- Whale activity in Avantis remains limited despite sharp short-term price gains.
- A technical breakout points to a potential reversal, but confirmation requires a close above $1.00.
- Rising TVL and new exchange listings are driving adoption amid heightened volatility.
After a sharp correction that erased much of September’s gains, Avantis has staged an impressive rebound, jumping 73% over the past week and 31.9% in the last 24 hours.
The AVNT token is trading around $0.86, still roughly 59% below September’s peak of $2.66.
While the rally has rekindled investor optimism, the key question remains: can this advance hold, or is it simply a temporary reprieve within a larger downtrend?
Whales are still on the sidelines
Despite the rapid recovery, large holders appear hesitant to return in force.
On the daily chart, the Chaikin Money Flow (CMF), a widely used indicator of whale participation, remains below zero, indicating that major wallets are not accumulating AVNT yet.

Historically, Avantis’s price moves have tracked whale flows: its surge to an all-time high in September coincided with CMF turning positive.
Since the indicator fell below zero on September 26, the market has experienced sustained selling pressure.
Although CMF has improved slightly in recent sessions, the momentum remains weak.
The lack of strong whale support raises doubts about the rally’s durability.
For a genuine reversal to take hold, CMF needs to move decisively into positive territory, confirming renewed institutional confidence.
Technical patterns point to a possible shift
Technically, Avantis appears to be attempting to flip its bearish script.
The token recently broke out of a descending wedge on the 12-hour chart, a pattern often associated with trend reversals.
The Relative Strength Index (RSI) sits at 52.1, and the MACD histogram has turned slightly positive at +0.0088 — both signs of building upward momentum.
Yet beneath these indicators lies a cautionary signal.
Between October 10 and October 21, Avantis formed a hidden bearish divergence: prices posted lower highs while the RSI made higher highs.
That pattern can foreshadow weakening upward pressure.
A daily close above $1.00 would invalidate the bearish setup and confirm stronger buying interest.
Until then, traders remain cautious, with key support anchored near $0.57.
Rising TVL and platform growth bolster optimism
The Avantis ecosystem continues to show tangible progress.
The project’s total value locked (TVL) recently topped $111 million, climbing more than 430% in a month.
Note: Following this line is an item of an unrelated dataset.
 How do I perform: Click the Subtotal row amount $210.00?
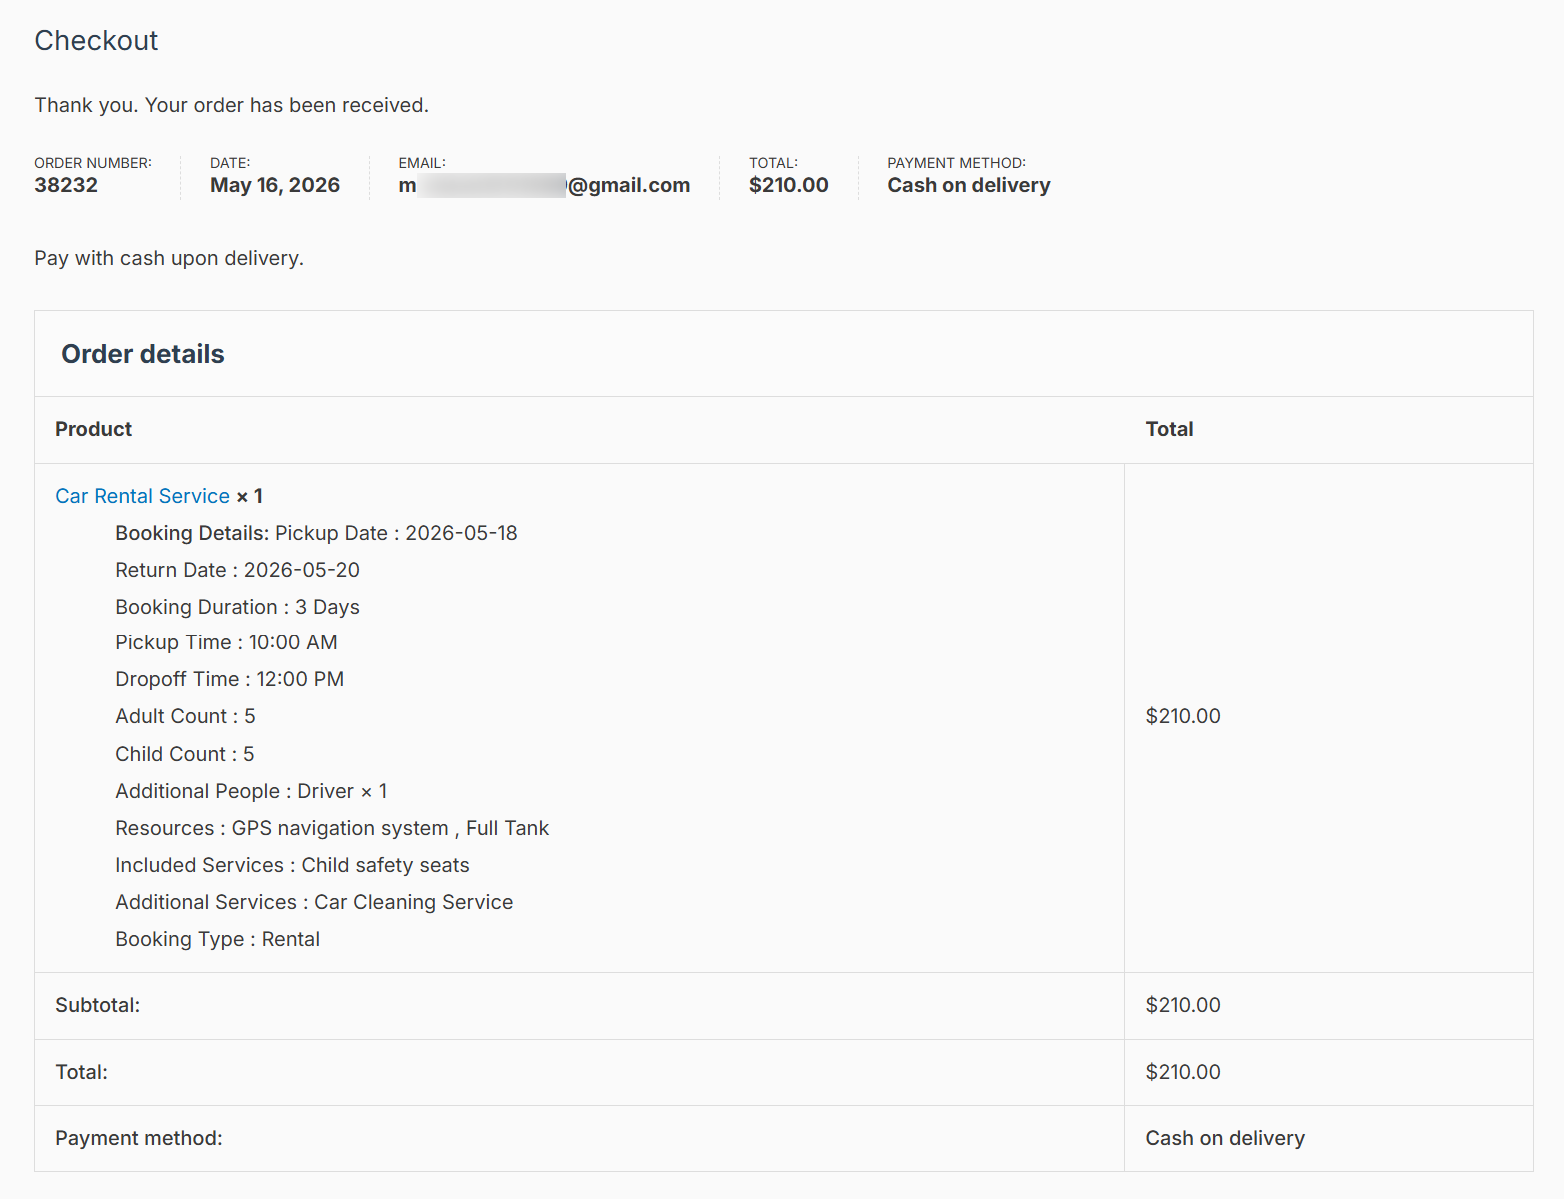[x=1183, y=1005]
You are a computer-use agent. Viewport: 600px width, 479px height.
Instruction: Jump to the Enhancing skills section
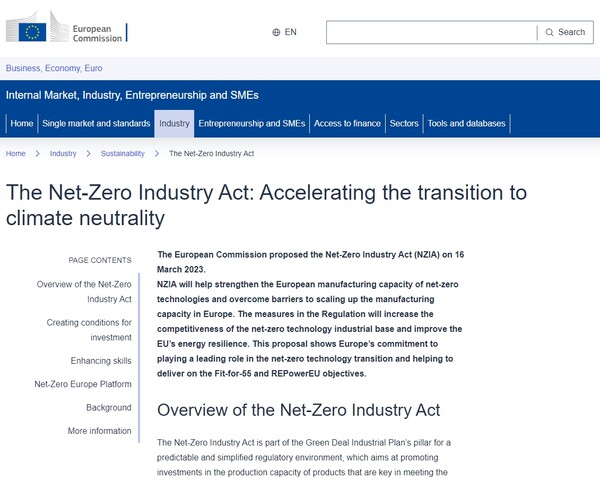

Much of this growth stems from its synthetic-asset trading platform on Base Chain, which has attracted fresh liquidity and new users.
Development of composable yield products is also increasing engagement, as AVNT’s staking and governance features tie directly to protocol revenue.
This TVL expansion not only reflects growing adoption but also suggests stronger underlying demand for the AVNT token.
Platform growth strengthens the case for long-term utility, even as near-term market sentiment fluctuates.
Exchange listings added liquidity — and volatility
Recent AVNT listings on major exchanges have dramatically boosted liquidity, with daily trading volume now exceeding $307 million — roughly 2.4 times its market capitalization.
Such elevated turnover highlights speculative enthusiasm but also underscores market instability.
Following September listings, AVNT surged nearly 400% before correcting about 60% in the weeks that followed.
The current rebound, while encouraging, remains fragile if it isn’t supported by organic demand rather than short-term trading activity.
Avantis price outlook
In the near term, all eyes are on whether Avantis can sustain momentum above the $1.00 resistance.
A successful break and hold above that level would signal the start of a broader trend reversal and could open the way toward $1.32 and potentially the prior high of $2.66.
Conversely, failure to hold support around $0.57 could invite renewed selling and a retest of lower levels near $0.46.
Investors and traders should monitor whale flows, TVL trends, and key technical levels to gauge whether this recovery will mature into a durable uptrend or remain a temporary bounce.